Nous avons sollicité par écrit l'intervention des ministres de Patrimoine canadien, de Justice Canada, des Affaires indiennes et du Nord canadien, de Travaux publics et Services gouvernementaux Canada et du Conseil du Trésor. Ces correspondances remontent à mars 2009. Nous avons évoqué les obligations de la partie VII, les besoins extrêmes et urgents en infrastructures pour la communauté. Malgré cela, nous avons raté l'acquisition de l'édifice du bureau de poste après avoir offert, lors d'une deuxième étape de négociations, 1,2 million de dollars, ce qui était le prix demandé. Finalement, la bâtisse a été vendue pour la somme de 1,1 million de dollars. Or, elle répondait à l'essentiel de nos besoins communautaires et était située dans un endroit stratégique et avantageux pour la communauté. Nous avons formulé une plainte au commissaire aux langues officielles et nous attendons sa réponse depuis maintenant deux ans.
Nous voudrions, en conclusion, proposer d'associer le fédéral à un concept de fonctionnement différent et à la dimension nordique. À titre de membre du comité de consultation et de coopération formé par le gouvernement et la Fédération franco-ténoise pour établir, promouvoir, évaluer et adopter un plan de mise en oeuvre de la Loi sur les langues officielles des Territoires du Nord-Ouest, en regard de son offre de communications et de services en français, nous mettons en avant un concept novateur, économique et prometteur d'efficacité.
Plutôt que de copier le modèle fédéral des postes bilingues et unilingues, qui n'a pas connu, on le sait, tous les succès attendus, nous favorisons la mise en place d'équipes de service. Nous proposons un pôle identificateur francophone pour la communauté dans lequel le fédéral pourrait donner le ton et regrouper certains services fédéraux dans un centre de service bilingue, avec la collaboration de la communauté. Des services territoriaux pourraient s'y associer, et même certains services municipaux. Ça s'inspire un peu du modèle manitobain, mais amélioré et adapté au Nord. La raison de ce concept est que le modèle fédéral de postes désignés bilingues n'a pas si bien fonctionné en ce qui a trait à son objectif de garantir des services de qualité égale, et il a certainement coûté cher. Ce modèle est encore moins rassurant dans le Nord, notamment en raison du taux élevé de roulement de nos ressources.
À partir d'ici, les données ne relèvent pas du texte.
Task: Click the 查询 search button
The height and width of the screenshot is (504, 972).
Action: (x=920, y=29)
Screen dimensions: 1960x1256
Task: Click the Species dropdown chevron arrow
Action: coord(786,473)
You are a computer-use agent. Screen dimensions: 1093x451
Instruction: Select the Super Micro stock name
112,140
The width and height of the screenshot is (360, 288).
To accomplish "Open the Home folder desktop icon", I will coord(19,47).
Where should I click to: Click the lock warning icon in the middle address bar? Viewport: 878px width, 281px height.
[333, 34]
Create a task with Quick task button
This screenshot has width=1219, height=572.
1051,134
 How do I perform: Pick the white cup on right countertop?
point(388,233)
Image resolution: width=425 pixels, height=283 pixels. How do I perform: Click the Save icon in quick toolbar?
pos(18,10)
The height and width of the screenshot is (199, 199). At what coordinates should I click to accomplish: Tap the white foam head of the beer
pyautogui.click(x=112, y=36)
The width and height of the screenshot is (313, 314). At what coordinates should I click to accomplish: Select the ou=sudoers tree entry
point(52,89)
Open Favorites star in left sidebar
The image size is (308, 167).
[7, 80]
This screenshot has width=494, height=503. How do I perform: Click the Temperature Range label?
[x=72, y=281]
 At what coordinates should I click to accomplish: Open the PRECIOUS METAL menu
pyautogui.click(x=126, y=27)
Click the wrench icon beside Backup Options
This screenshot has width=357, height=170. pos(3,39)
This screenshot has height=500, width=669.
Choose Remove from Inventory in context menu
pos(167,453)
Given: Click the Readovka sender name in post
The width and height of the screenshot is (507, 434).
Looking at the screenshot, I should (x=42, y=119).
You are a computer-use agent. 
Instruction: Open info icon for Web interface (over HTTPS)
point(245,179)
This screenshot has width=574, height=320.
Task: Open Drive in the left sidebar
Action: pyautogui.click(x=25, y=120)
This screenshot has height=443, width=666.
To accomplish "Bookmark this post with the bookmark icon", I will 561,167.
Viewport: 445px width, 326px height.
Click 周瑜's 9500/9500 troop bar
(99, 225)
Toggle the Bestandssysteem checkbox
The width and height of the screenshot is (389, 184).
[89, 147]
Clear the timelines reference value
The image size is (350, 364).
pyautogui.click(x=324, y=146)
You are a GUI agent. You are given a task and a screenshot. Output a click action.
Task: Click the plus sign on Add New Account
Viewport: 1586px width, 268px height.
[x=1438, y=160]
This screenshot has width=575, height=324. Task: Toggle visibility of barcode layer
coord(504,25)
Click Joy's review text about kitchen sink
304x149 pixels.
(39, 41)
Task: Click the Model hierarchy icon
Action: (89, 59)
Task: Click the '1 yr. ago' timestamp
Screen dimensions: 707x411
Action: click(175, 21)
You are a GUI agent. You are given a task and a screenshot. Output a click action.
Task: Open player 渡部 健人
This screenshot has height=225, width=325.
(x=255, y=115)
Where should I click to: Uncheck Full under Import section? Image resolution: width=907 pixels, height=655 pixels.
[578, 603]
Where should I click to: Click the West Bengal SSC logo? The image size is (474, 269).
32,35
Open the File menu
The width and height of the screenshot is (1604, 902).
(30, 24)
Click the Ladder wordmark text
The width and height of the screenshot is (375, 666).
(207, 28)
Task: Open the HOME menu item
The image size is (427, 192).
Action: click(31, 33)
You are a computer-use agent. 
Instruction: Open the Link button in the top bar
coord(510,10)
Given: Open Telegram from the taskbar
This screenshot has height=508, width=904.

On risque de former des employés bilingues et de les perdre tour à tour. On sera alors contraints de toujours recommencer et, entretemps, les services ne seront pas de qualité.
Si le gouvernement réunit un nombre adéquat de postes et crée une équipe bilingue, on aura plus de chances d'assurer un service de qualité en tout temps. Cela n'exclurait pas stratégiquement un certain nombre de postes bilingues dans les ministères et les agences. Notre communauté s'est dite intéressée à donner la priorité aux services et à agir avec intelligence et une certaine souplesse pour soutenir l'organisation progressive et ordonnée d'une offre de services. Le développement de ce concept, les principes qui le sous-tendent, les règles qui éclairent sa mise en place, les motifs légaux qui le soutiennent, sont examinés par le comité d'experts. Ce comité réunit des experts externes de très haut niveau et son fonctionnement se voit présentement interrompu, faute de financement.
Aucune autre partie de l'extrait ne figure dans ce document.